PFÜNZ

 

    Pfünz hatte zur Römerzeit erhebliche strategische Bedeutung, da sich hier die Römerstraßen Weißenburg - Kösching und Nassenfels - Böhming kreuzten und der Limes, die römische Grenzbefestigung, nur 10 km entfernt war. Die Römer errichteten deshalb in Pfünz ein befestigtes Militärlager. Das Römerkastell liegt auf dem sog. Kirchberg, einem Höhenrücken südlich von Pfünz, an der Straße Pfünz - Pietenfeld. Das 2,5 ha große Kastell (Seitenlänge 189 x 145 m) hebt sich durch den erhöhten Wall deutlich im Gelände ab. Drei der vier Lagertore sind in den Grundmauern konserviert. Der Doppelgraben vor der Mauer ist in den Jurafels eingeschlagen und deshalb - vor allem an der Westseite - vorzüglich erhalten.

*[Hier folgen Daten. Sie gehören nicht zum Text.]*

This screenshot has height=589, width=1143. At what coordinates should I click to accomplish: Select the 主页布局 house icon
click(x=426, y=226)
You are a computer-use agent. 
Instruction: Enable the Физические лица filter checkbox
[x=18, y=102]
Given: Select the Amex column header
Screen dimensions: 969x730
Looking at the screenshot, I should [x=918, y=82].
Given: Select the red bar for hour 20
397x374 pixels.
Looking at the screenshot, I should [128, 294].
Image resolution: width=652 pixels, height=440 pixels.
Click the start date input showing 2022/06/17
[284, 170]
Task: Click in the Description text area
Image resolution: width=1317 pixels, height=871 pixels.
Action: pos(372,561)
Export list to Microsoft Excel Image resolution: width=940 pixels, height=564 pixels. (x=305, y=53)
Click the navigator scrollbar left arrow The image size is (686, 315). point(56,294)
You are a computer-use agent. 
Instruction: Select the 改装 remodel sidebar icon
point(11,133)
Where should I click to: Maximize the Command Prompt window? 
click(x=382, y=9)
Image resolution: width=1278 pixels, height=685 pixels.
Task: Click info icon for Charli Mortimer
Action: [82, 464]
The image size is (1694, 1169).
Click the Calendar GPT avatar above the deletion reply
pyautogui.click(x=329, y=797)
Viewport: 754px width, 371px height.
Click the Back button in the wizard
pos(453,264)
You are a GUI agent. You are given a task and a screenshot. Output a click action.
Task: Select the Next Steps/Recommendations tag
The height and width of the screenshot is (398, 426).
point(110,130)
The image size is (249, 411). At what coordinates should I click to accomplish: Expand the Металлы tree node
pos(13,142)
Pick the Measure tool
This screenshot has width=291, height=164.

Das Kastell (röm. Name Vetonianis) entstand etwa um 90 nach Chr., als Kaiser Domitian auf der Linie Weißenburg - Pfünz - Kösching eine befestigte Heerstraße als neue Grenze des Römerreiches anlegen ließ. Stationiert war im Lager eine Fußsoldateneinheit mit einer berittenen Abteilung (cohors equitata) mit insgesamt etwa 500 Mann, die sich aus dem pannonischen Volksstamm der Breuker rekrutierten und denen das römische Bürgerrecht zuerkannt war. Das ursprüngliche Holzkastell wurde unter Kaiser Antonius Pius (138 - 161 n. Chr.) in Stein ausgebaut. Für 183/184 n. Chr. bezeugt eine Inschriftentafel einen Wiederaufbau des Lagers, das offenbar in den Markomannenkriegen schwere Schäden erlitten hatte. Die zweite und wohl endgültige Zerstörung brachte der große Alemannensturm des Jahres 233 n. Chr.. Der Angriff kam für die Kastellbesatzung so überraschend, dass die Wachposten am Südtor nicht einmal mehr ihre an die Außenwand gelehnten Schilde ergreifen konnten - man fand sie im Brandschutt -, sondern vorher niedergemacht wurden. Auch ein Gefangener in der Arrestzelle des Kastellmittelgebäudes konnte sich beim Überfall nicht mehr befreien und verbrannte bei der Einäscherung des Lagers - den Unterschenkelknochen noch angekettet, so fanden die Ausgräber sein Skelett. Mit dem Kastell gingen das südlich davon gelegene Lagerdorf mit drei Tempeln und - im Tal des Pfünzer Baches - das Kastellbad und das "Industrieviertel" mit Eisenschmelz-, Schmiede- und Töpferöfen zugrunde. Die zahlreichen Funde aus Kastell, Lagerdorf, Bad und Industrieviertel, die bei Ausgrabungen von 1884 bis 1900 geborgen wurden, sind im Museum des Historischen Vereins auf der Willibaldsburg in Eichstätt zu besichtigen.